It can be seen, therefore, that the caster mounting assembly 400 is quite useful as it allows a single fork, and thus a single caster mounting assembly 400, to be employed for mounting casters of several different diameters. In addition, the holes 424 are disposed in such a manner that the greater diameter casters are provided with more trail (i.e., are rearwardly setback from the longitudinal axis 416 of the stem 412 by a greater amount). Thus, the caster mounting assembly 400 affords an arrangement for mounting casters of progressively greater diameter and for providing greater trail for progressively greater diameter casters. As a result, should it become necessary to provide a different diameter caster on the wheelchair, it is not necessary to replace the entire caster mounting assembly. Significant savings can be realized from a manufacturing standpoint since a single caster mounting assembly can be used with a wide variety of different diameter casters.

It has been found preferable to position the holes 424 in the lower fork portion 420 such that a five inch diameter caster mounted in the lowermost hole posses a trail X of approximately 1.5 inches while an eight inch diameter caster mounted in the uppermost hole 424 possesses a trail Y of approximately 2 inches.

As best seen in FIG. 11, an injection molded oval washer 426 can be positioned in the recess 422 in each fork half 414 to facilitate mounting of the casters on the fork halves 414. In the position illustrated in FIG. 11, the oval 426 washer is aligned with the uppermost hole 424. Preferably, the oval washer 426 is designed so that it can be flipped over and aligned with the lowermost hole. Another injection molded oval washer could then be employed for the two intermediate holes. In that way, only two washers would be necessary to effect mounting of a caster in any one of the four holes.

Preferably, the two fork halves 414 and the stem 412 are formed in one piece. The two fork halves 414 and the stem 412 can be formed in one piece through molding, casting, forging or any other suitable method. Such an integral one piece unit provides several advantages.

First, in some other known wheelchair designs, the stem and the fork are separate and are appropriately secured to one another. Such a construction raises the possibility that the fork and stem can become disassembled or separated from one another, thereby creating an undesirable liability risk. In the case of the present invention, the stem will never come loose from the fork due to the fact that it is cast in one piece.

Additionally, by manufacturing the stem and fork as one piece, the manufacturing costs can be significantly reduced. Further in some instances such as when performance of the wheelchair is not critical, it may be possible to injection mold the stem and the fork together and thereby do away with the need for bearings.

With reference once again to FIG. 3, a rear frame portion 500 is attached to the rearward end of the side frame assembly 104. The rear frame portion 500 is provided with sockets for receiving the tabular parts of the side frame assembly 104 at upper and lower points thereof.

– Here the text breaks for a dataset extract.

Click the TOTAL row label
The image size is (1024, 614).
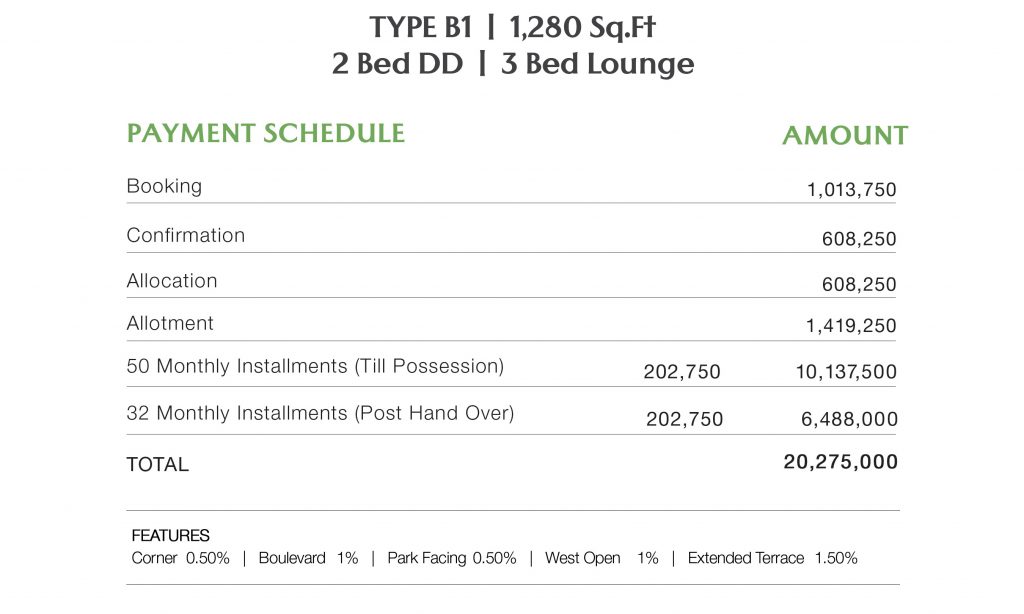point(157,465)
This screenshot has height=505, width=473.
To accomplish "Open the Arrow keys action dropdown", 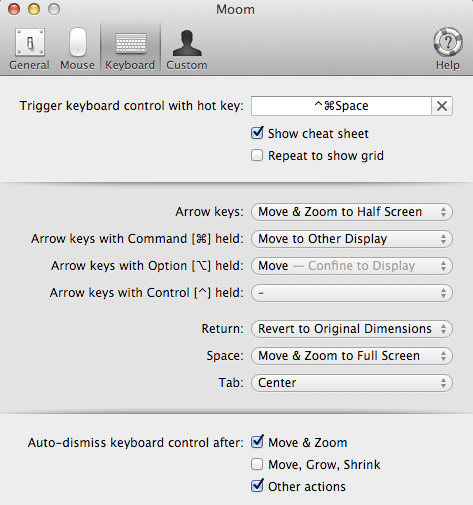I will click(352, 212).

The rear frame portion 500 is preferably removably secured to the side frame assembly 104 in any suitable manner.

The rear frame portion 500 is preferably provided with two rows of holes 502, 504. Each row of holes 502, 504 allows the axle 106 of the drive wheel 102 to be appropriately mounted on the side frame assembly 104. A similar rear frame portion is also provided on the other side frame assembly 103 for allowing the axle 105 of the other drive wheel 101 to be appropriately mounted.

The holes 502, 504 in the upper and lower rows are laterally displaced to allow for adjustments in the center of gravity of the wheelchair. The lower most row of holes 504 is typically used to mount the drive wheel 102. However, the uppermost row of holes 502 provides a hemi-height function so that capable individuals can propel themselves through the use of their legs. The uppermost row of holes 502 allows a smaller diameter drive wheel 102 to be employed so that, in conjunction with a smaller caster 108, the side frame assembly 104 can be positioned closer the travelling surface 10.

The rear frame portion 500 can also be provided with appropriate molded in sockets 520, 522 for receiving an arm rest 506 and a back rest 116. Suitable structure can also be included to secure the arm rest 506 and the back rest 116 in place, and to allow the arm rest to pivot outwardly to facilitate dismounting from the wheelchair. As best seen in FIG. 12, the upper region of the rear frame portion 500 can be configured to form a cradle for receiving the extruded tube 120 of the seat assembly. In that way, the extruded tube 120 will be stably supported on the side frame assembly 104.

In a similar manner, the upper region of the upper lug 306 can be configured to form a cradle to support the opposite end of the extruded tube 120 as illustrated in FIG. 13. A suitable breaking/locking device actuated by a handle 510 can be mounted on the side frame assembly 104 to effect breaking/locking of the drive wheel 102. In addition, an anti-tip device can be secured to the rear frame portion 500 to prevent backward tipping of the wheelchair.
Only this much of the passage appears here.